Le chef de l’Etat vénézuélien Nicolas Maduro a rejeté dimanche soir l’ultimatum de plusieurs pays européens pour l’organisation d’une nouvelle élection présidentielle, tandis que ces membres de l’UE ont promis de reconnaître dans ce cas l’opposant Juan Guaido comme président dès lundi.
Dans un entretien avec la chaîne de télévision espagnole La Sexta, M. Maduro a déclaré qu’il ne ferait pas preuve de lâcheté face aux pressions de ceux qui réclament son départ.
L’Espagne, la France, l’Allemagne, la Grande-Bretagne, les Pays-Bas, le Portugal, rejoints dimanche par l’Autriche, exigeaient de M. Maduro qu’il annonce la convocation d’une présidentielle anticipée, faute de quoi ils reconnaîtraient à partir de lundi M. Guaido, 35 ans, comme président.

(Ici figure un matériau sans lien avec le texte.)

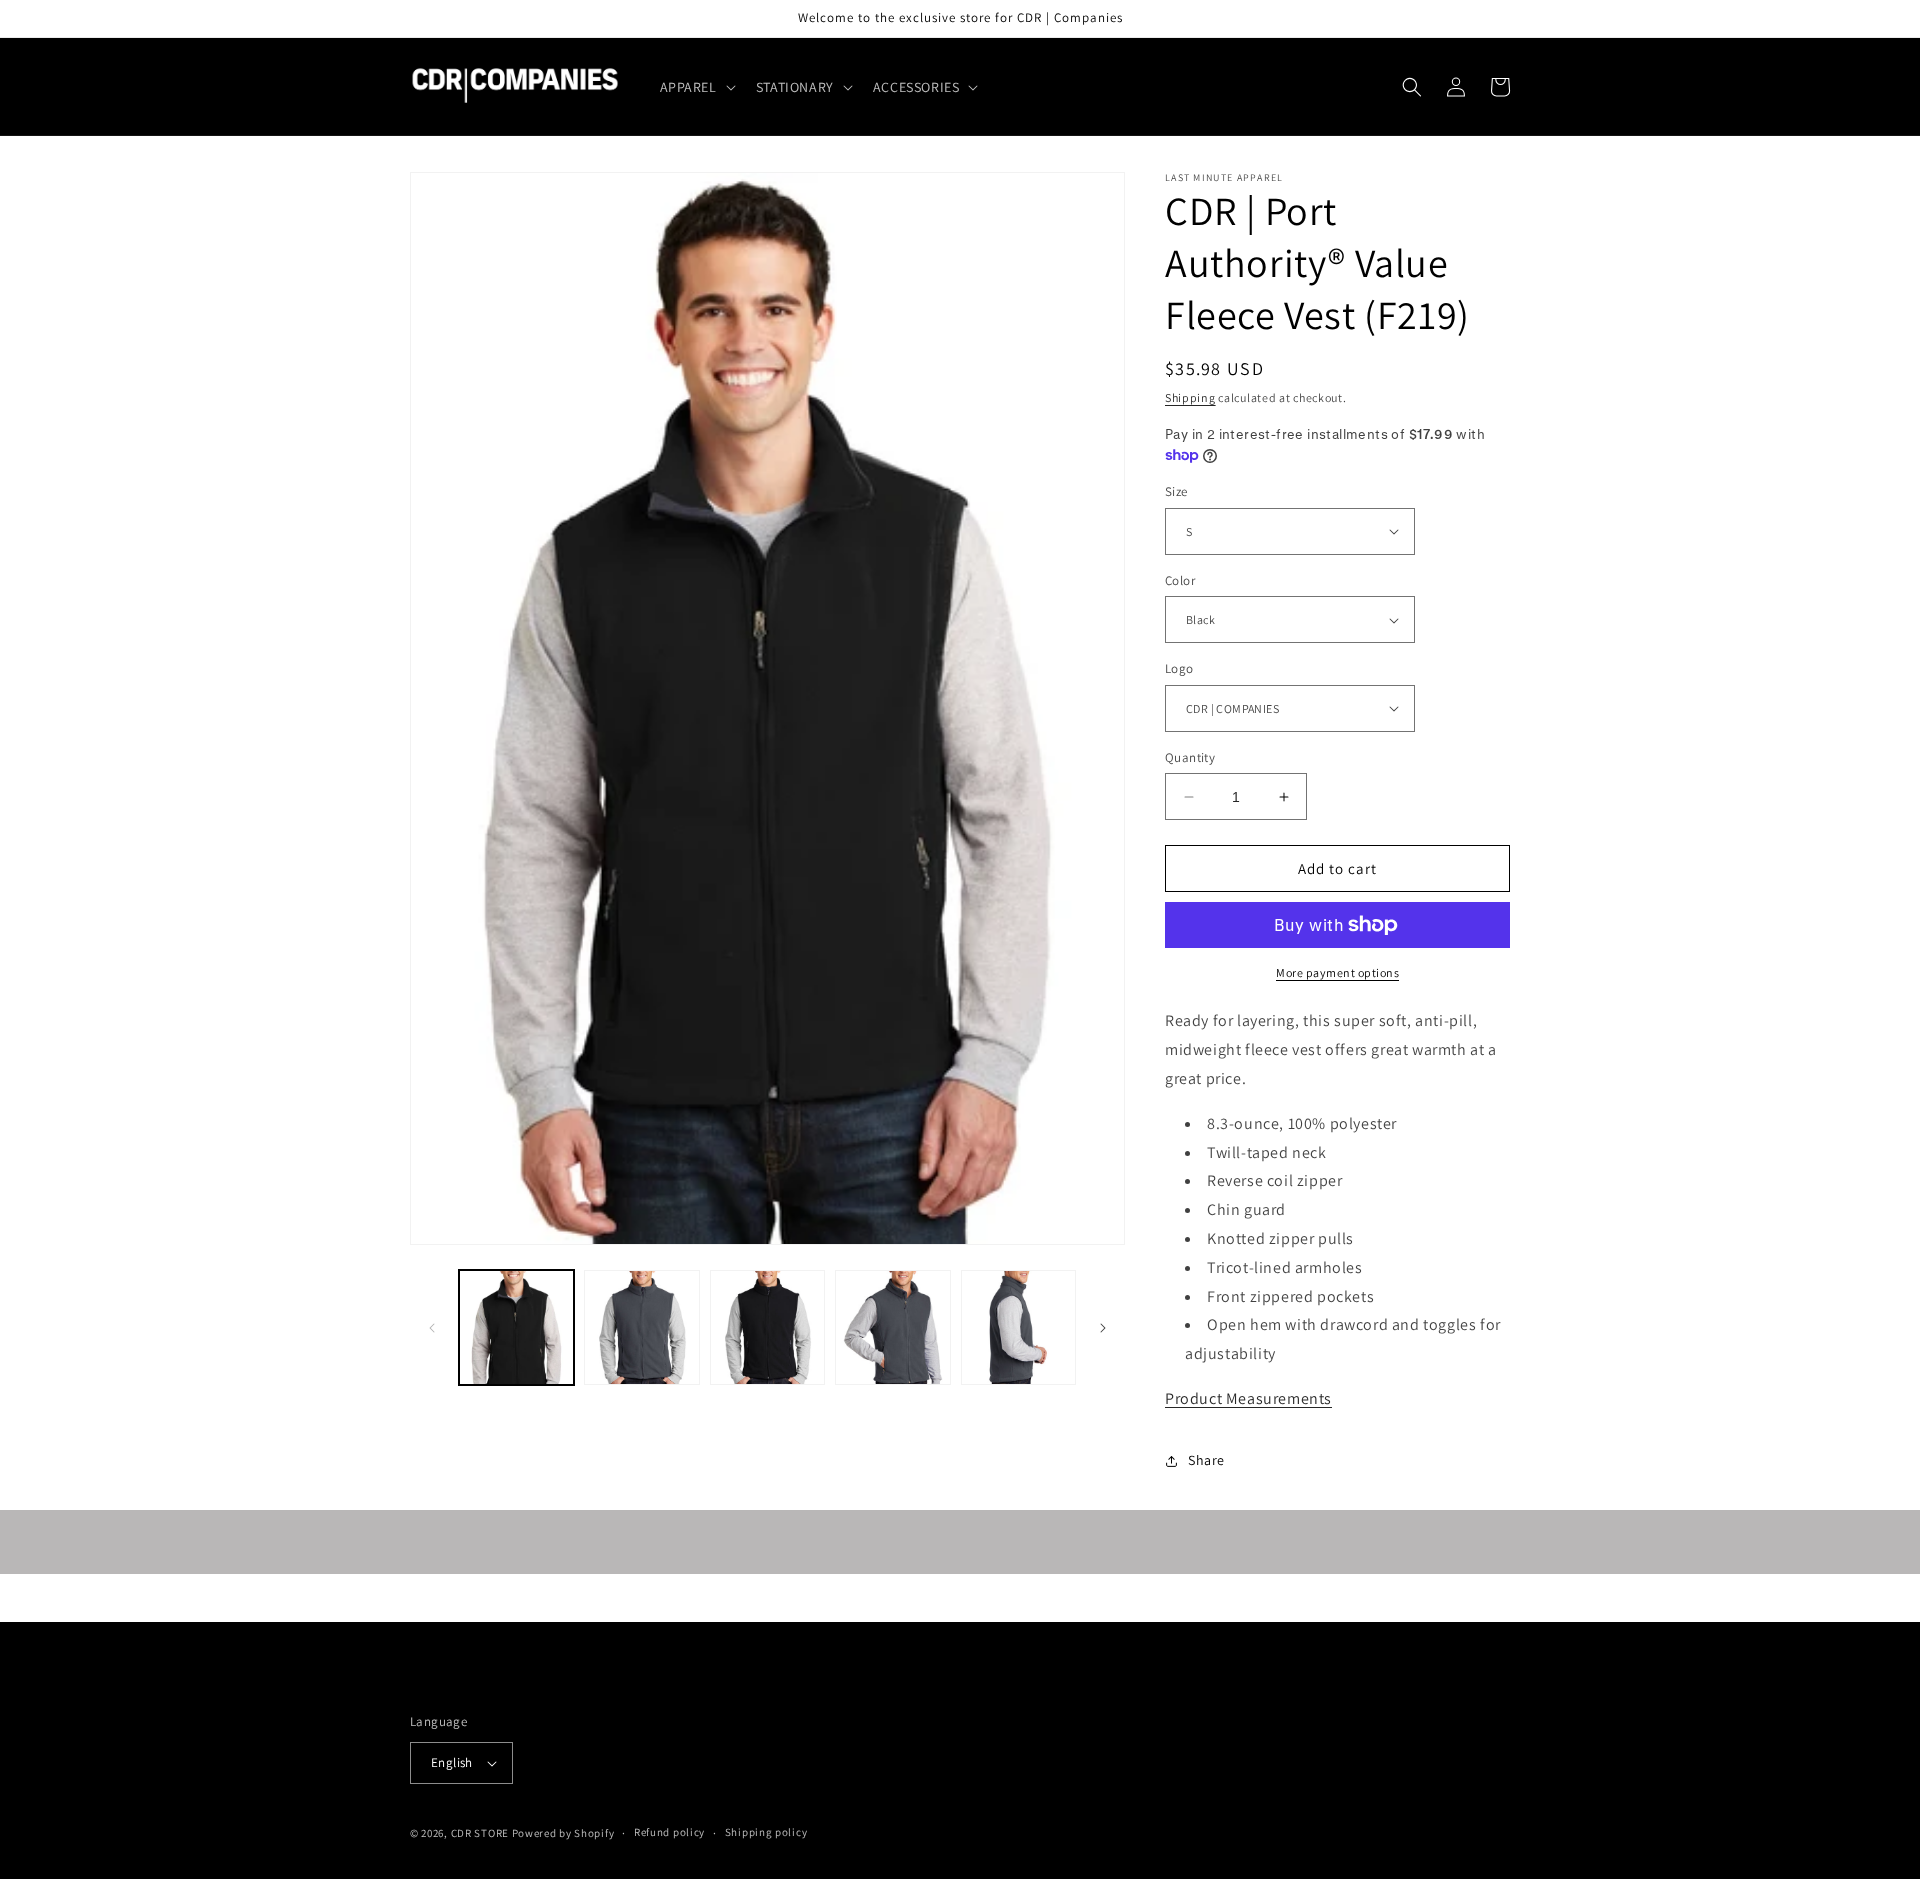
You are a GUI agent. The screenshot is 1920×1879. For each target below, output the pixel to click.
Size (1176, 491)
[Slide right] (1103, 1328)
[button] (696, 87)
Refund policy (669, 1832)
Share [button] (1206, 1460)
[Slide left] (432, 1328)
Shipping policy (766, 1832)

Pourquoi faut-il que l’Union européenne dise à un pays du monde qui a déjà organisé des élections qu’il doit refaire son élection présidentielle, parce que ce ne sont pas ses alliés de droite qui l’ont gagnée?, s’est interrogé M. Maduro, qui s’exprimait depuis Caracas.

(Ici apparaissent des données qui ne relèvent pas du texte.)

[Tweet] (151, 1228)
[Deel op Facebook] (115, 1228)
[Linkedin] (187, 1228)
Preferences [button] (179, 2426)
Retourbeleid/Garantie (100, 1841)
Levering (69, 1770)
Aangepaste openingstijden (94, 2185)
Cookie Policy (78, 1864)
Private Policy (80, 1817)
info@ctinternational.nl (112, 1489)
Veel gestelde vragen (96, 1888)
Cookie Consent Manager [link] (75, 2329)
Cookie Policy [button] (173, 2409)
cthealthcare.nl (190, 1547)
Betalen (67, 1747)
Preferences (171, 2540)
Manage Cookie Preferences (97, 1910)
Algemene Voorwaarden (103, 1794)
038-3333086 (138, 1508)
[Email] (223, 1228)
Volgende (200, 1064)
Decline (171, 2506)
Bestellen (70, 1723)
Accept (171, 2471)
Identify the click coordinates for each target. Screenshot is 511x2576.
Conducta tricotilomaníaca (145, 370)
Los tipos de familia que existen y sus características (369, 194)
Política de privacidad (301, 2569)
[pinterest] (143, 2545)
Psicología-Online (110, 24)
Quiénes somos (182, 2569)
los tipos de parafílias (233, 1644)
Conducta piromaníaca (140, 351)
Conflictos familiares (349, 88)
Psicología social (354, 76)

Ils tentent de nous coincer avec des ultimatums pour nous obliger à en venir à une situation extrême de confrontation, a-t-il poursuivi.

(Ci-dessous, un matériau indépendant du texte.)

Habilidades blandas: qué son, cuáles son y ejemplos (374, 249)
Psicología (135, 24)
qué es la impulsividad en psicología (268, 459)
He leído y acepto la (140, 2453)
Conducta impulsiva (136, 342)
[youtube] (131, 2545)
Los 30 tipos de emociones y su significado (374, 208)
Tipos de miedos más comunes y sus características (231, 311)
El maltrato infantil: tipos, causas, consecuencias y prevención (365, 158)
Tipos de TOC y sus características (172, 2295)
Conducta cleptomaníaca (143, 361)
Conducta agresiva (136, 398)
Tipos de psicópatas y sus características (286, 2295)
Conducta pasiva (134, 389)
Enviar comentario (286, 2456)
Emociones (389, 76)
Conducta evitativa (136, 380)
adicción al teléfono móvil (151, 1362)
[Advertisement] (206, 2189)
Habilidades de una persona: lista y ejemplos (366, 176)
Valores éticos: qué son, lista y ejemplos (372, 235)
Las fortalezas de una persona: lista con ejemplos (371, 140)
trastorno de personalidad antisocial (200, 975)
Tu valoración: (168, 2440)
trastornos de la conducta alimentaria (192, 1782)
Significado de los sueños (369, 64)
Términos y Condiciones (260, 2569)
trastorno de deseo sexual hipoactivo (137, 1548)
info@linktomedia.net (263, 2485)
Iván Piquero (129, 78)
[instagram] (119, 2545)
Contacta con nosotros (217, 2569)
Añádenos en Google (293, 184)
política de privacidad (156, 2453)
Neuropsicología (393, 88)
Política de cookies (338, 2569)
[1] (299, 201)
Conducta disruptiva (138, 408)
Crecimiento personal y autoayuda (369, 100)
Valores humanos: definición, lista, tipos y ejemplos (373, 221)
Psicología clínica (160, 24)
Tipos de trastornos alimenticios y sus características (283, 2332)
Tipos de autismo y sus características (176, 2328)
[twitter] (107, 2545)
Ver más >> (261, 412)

Quelques heures après l’expiration de cet ultimatum, Ottawa doit accueillir lundi matin une réunion de crise des ministres des affaires étrangères du Groupe de Lima, qui regroupe le Canada et une dizaine de pays latino-américains.
Des participants de l’ensemble de la communauté internationale devraient également se joindre aux discussions, selon le ministère canadien des Affaires étrangères. Le secrétaire d’Etat américain Mike Pompeo y participera par vidéoconférence, a indiqué le département d’Etat. Et l’Union européenne pourrait aussi y prendre part.
Trois piliers de la crise
Cette réunion, censée débuter à partir de 9h00 locales (14h00 GMT), vise à discuter des trois piliers de la crise vénézuélienne, selon l’expression de la diplomatie canadienne: humanitaire, économique et politique. Une conférence de presse est prévu à l’issue des débats, vers 20h30 GMT.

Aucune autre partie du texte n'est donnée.